Directions
Could you retype the stretch of the Sakharov article from "In addition to" through "and other privileges." word for word?

Passage shown

As the sole voting members, its 240 or so individuals, most of them men and many of them not party members, stand near the pinnacle of Soviet society, enjoying privileges virtually unmatched outside the ruling Politburo. s

In addition to prestige, membership in the academy also has its practical side. Each academician receives a stipend equivalent to about $900 a month, as well as use of an academy car and other privileges.

Sakharov was admitted to this powerful group at the remarkably young age of 32 in recognition of his achievements in developing thermonuclear explosives ahead of the Americans. He subsequently secretly received the Stalin Prize, the Lenin Prize, and three times received the medal of a Hero of Socialist Labor, all of which were stripped from him on Jan. 22.

Ordered by the Supreme Soviet, the Russian figurehead parliament, and signed by Soviet President Leonid Brezhnev, that action was wholly political in nature. But last Monday the academy's own administrative head, the Presidium, censured Sakharov on the same grounds: for allegedly passing state military secrets to Western agents and defaming the motherland.

In the view of some here, that censure market direct manipulation by the party of the academy's handling of Sakharov, and may have set the stage for his eventual expulsion.

It is so far unknown here how this group of about 40 members reached their decision or whether it simply was directed from the party without a vote. But the censure's wording, as reported by the official Tass press agency, is very close to the phrasing of Article 35 of the academy's bylaws laying grounds for expulsion for "activities detrimental to our country. . . ." l

The last well-known censure move was in 1965 against T. D. Lysenko, the agronomist whose bogus claims of plant mutation, based upon data widely known to have been falsified, disrupted Soviet genetics for more than two decades under Stalin and Khrushchev.

But even Lysenko was allowed to remain an academician and some of his associates were accepted for membership months after his patron, Khrushchev, was ousted from power in October 1964.

During the Brezhnev era, the academy has shown contradictory signs of both yielding to what is thought of as remorseless party pressure for control and also rejecting it. In 1975, Mstislav Keldysh abruptly resigned after 14 years as academy president and was succeeded by Anatoly Alexandrov, a physicist.

Records
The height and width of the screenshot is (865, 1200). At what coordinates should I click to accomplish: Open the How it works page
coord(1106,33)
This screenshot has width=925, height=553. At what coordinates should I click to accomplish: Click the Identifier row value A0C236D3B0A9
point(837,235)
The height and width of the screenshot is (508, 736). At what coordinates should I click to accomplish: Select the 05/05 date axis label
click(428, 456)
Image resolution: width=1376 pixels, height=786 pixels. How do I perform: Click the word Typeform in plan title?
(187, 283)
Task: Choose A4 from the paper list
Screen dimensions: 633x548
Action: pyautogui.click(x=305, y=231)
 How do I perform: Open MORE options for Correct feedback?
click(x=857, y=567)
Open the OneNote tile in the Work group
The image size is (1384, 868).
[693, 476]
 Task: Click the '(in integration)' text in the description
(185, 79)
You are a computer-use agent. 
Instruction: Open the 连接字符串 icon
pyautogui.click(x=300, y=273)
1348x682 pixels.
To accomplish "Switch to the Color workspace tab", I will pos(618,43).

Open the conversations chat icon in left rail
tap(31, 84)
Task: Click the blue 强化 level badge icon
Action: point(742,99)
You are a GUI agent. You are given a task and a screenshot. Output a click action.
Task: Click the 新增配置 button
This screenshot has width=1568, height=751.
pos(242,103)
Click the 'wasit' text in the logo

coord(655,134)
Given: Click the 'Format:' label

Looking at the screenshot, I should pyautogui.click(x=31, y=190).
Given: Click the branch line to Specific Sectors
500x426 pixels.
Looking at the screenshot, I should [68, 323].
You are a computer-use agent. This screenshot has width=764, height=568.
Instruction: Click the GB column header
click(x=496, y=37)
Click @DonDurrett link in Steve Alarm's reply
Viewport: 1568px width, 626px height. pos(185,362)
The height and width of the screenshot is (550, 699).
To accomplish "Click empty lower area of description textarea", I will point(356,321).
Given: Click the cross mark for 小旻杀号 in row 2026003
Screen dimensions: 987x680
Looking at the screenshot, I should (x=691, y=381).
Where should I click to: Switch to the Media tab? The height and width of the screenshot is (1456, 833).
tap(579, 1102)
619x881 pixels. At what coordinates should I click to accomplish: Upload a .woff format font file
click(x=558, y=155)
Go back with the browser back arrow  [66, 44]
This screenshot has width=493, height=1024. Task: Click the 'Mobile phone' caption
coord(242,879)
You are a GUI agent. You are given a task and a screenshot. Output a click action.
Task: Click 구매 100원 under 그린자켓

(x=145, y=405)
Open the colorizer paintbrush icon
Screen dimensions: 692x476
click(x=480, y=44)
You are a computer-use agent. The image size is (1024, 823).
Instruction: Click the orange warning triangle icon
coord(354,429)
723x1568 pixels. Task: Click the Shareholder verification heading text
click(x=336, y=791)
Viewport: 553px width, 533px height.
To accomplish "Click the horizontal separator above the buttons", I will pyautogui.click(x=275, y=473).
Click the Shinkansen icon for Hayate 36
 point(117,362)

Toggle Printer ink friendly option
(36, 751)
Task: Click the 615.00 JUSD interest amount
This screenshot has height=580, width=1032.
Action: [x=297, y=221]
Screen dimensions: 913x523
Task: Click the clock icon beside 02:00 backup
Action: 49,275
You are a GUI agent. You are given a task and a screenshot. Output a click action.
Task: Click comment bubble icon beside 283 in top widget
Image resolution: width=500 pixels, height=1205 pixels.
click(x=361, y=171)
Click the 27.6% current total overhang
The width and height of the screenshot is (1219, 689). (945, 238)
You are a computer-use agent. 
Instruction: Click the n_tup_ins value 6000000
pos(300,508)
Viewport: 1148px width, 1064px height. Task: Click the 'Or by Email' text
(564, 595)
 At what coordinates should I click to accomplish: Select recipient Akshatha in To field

Solution to the exercise
In addition to prestige, membership in the academy also has its practical side. Each academician receives a stipend equivalent to about $900 a month, as well as use of an academy car and other privileges.